As I listened to all of us speaking in turn, I was struck by one particular thing. As people spoke, they said things like, "I'm pretty content" or "I'm doing all right" or "I'm pretty happy." And yet, we all told regular stories. People had regular lives with regular Sturm und Drang. People had relationship problems, problems with aging parents; someone's child had a very serious illness; someone else was dealing with a difficult kind of loss. And yet everyone said some variation of "I'm pretty much all right" or "I'm pretty content.' And it didn't mean that they weren't struggling with what was happening to them. It did not mean that they had transcended their stories and that they were fine because they felt no pain from them. They were struggling and often in quite a lot of pain and concern, but still, they were all right. I thought to myself as I looked around, "What we're all doing is we're all managing gracefully."

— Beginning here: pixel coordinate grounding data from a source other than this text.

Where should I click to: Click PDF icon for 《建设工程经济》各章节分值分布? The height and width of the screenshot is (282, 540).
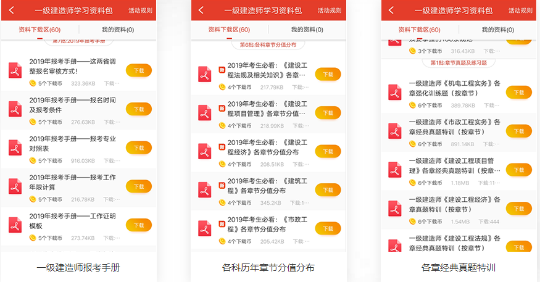[x=204, y=152]
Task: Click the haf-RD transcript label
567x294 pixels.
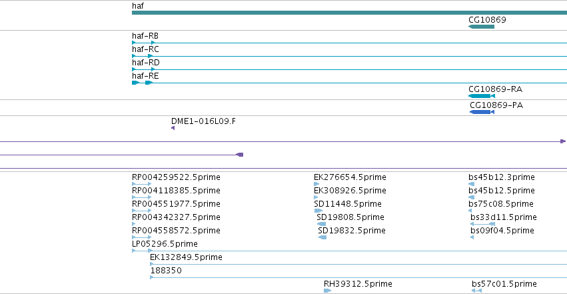Action: (x=146, y=63)

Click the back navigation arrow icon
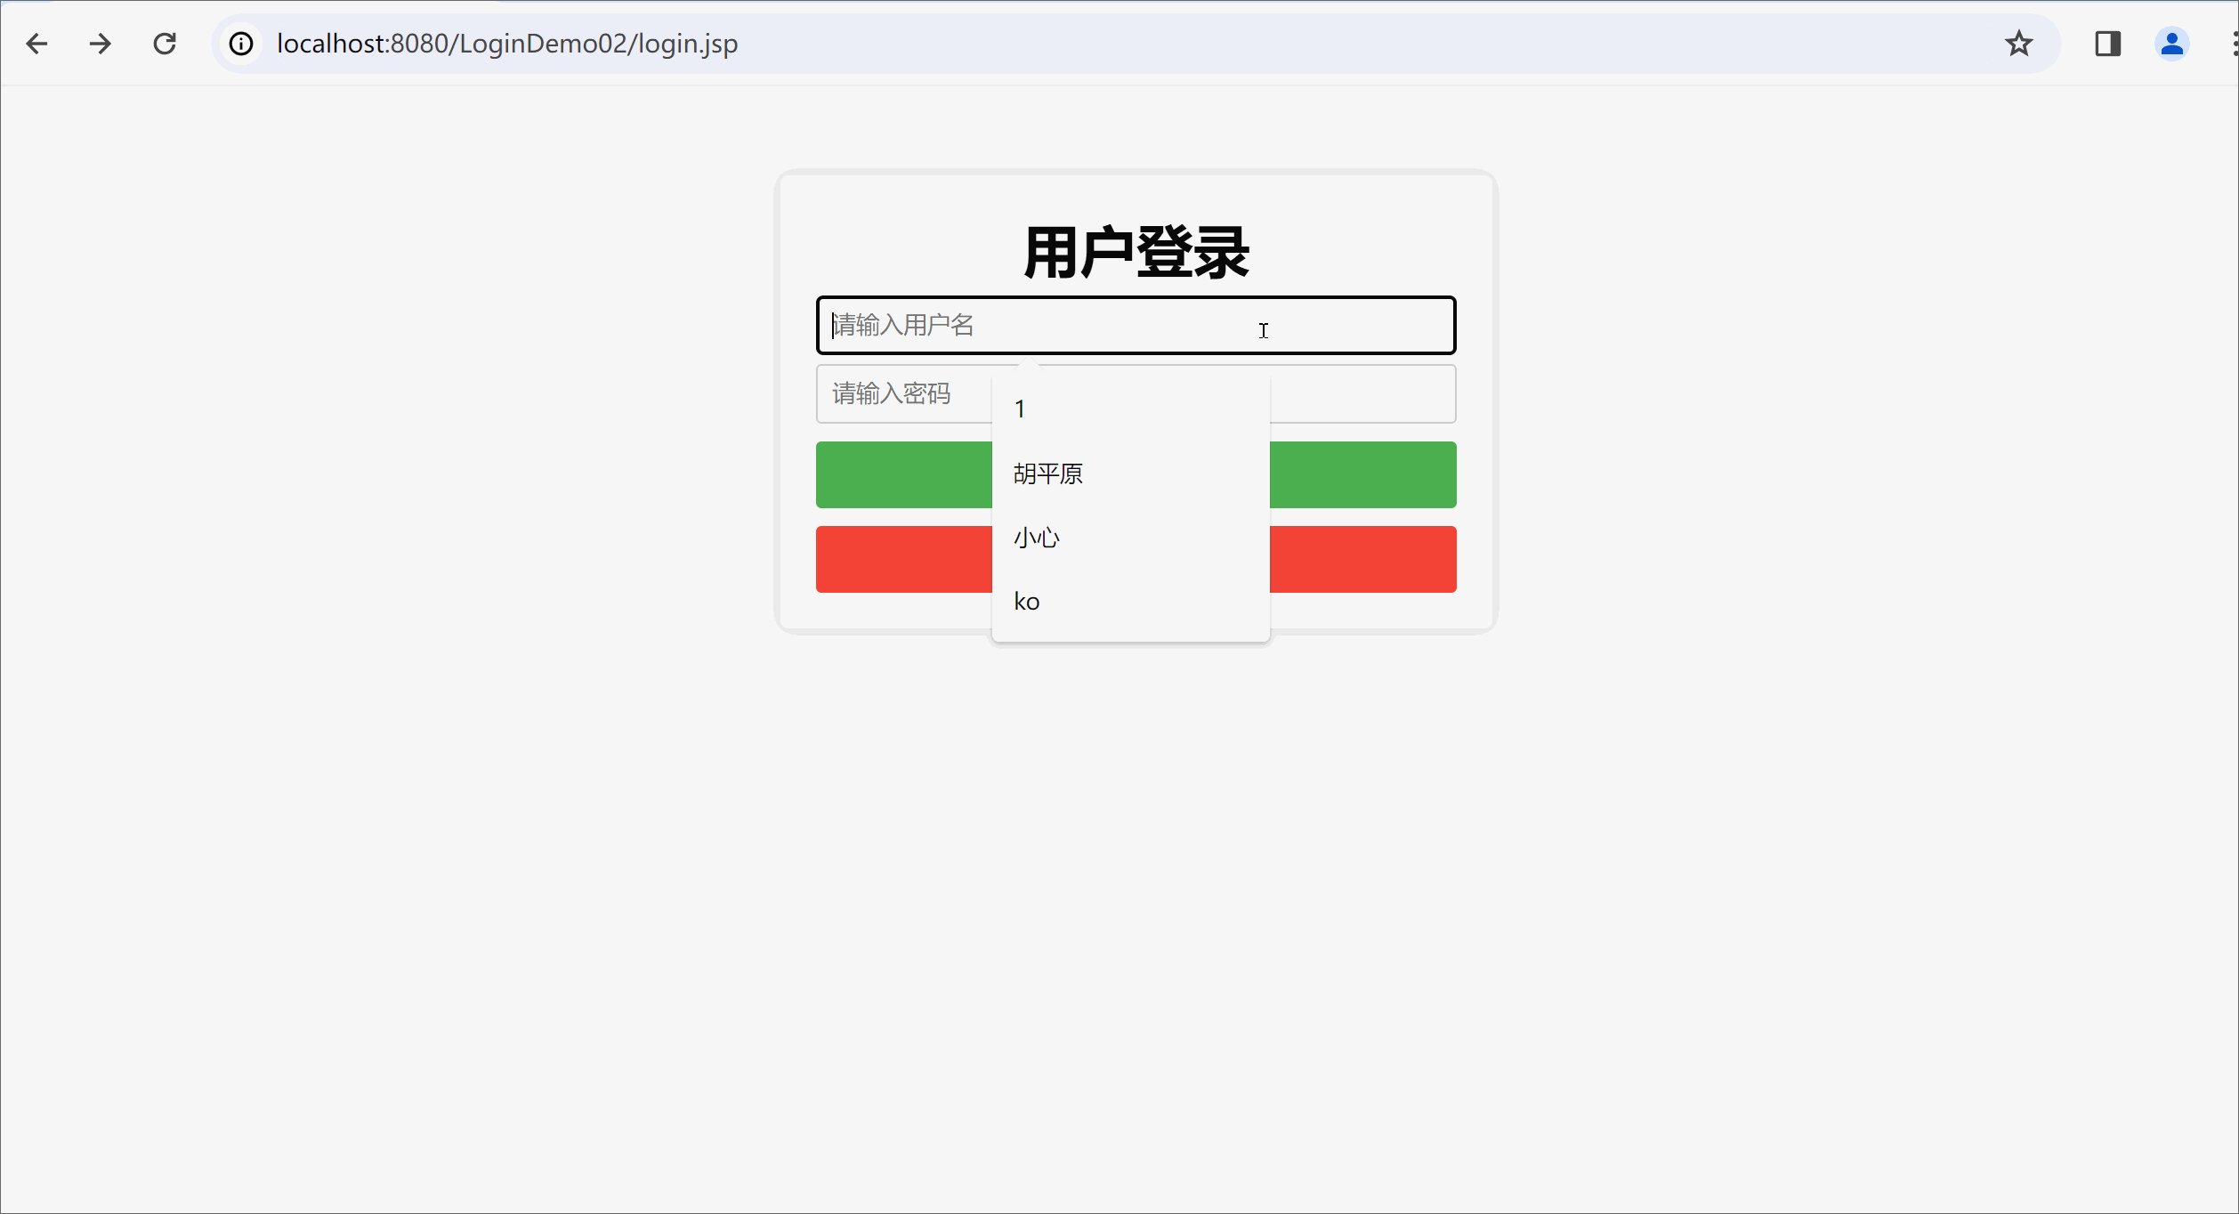pos(37,44)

I'm with Havi Brooks: It's not freaking easy, okay? So the title of Boorstein's book, It's Easier Than You Think, makes my hackles rise. But beyond that title are gems such as "All our moments are moments before our death, and wishing well is the most fearless way to spend them," and stories like these:

Going through changes was what Alta was very good at, and, in that ability, she was my role model. We became good friends and spent many rainy winter days in her sewing room making clothing, usually for me. I would talk about my family, and she would talk about hers--the kind of conversations women have when they sew together. I was often relieved to see that what I was fretting over as a problem didn't appear to her to be a big deal, and I noticed she could tell me about a difficulty in her family that seemed to me to be huge while she kept right on sewing, not missing a stitch. I knew she was sad, but she appeared at ease. "Aren't you upset?" I would ask. "I've done all I could about it," she would say, "so there is no point in being upset."





Things managed since my last post include:

  • assorted loads of laundry and dishes

  • a kick-ass roast (Southern Living 1997)

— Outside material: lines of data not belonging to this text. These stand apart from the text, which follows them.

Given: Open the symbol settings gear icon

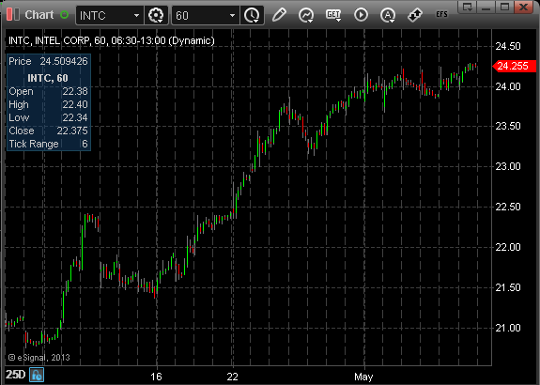Looking at the screenshot, I should tap(156, 15).
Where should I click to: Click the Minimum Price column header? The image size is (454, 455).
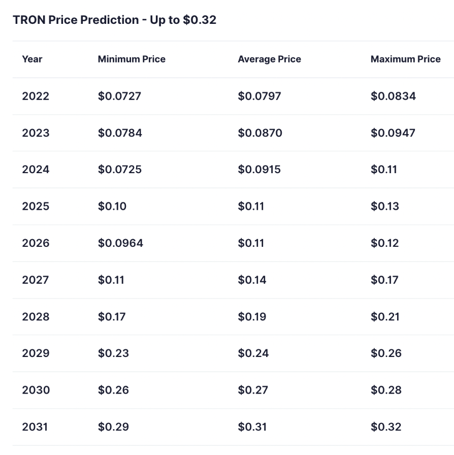(132, 59)
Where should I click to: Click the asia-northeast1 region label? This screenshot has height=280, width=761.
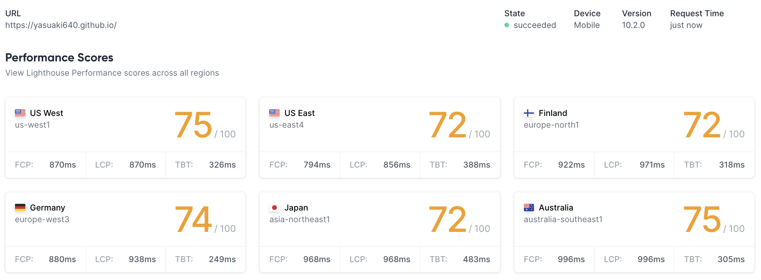pos(299,219)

  • a pan of rum- and ginger-spiked brownies

  • a pitcher of iced tea

  • a fresh appreciation of Vaughan Williams (it turns out that years of singing his stuff helps with crash-learning ragas, at least melodically)

  • the outline of a new poem

  • gladly complimented several friends on their latest segments of stories-in-progress

  • a heap of copyedits


  • Things I'm itching to get around to managing, gracefully or no:

  • finishing my own poems and stories-in-progress

  • scrubbing the bathroom and kitchen floors. Ye gods and fishes.

  • lunches and letters

  • getting back into killer trim. (During my physical last week, my doctor was impressed with the muscularity of my calves. The rest of me -- well, I know what to do. Next break, sit-ups...)


  • And with that, I'm going to lumber back to those copyedits.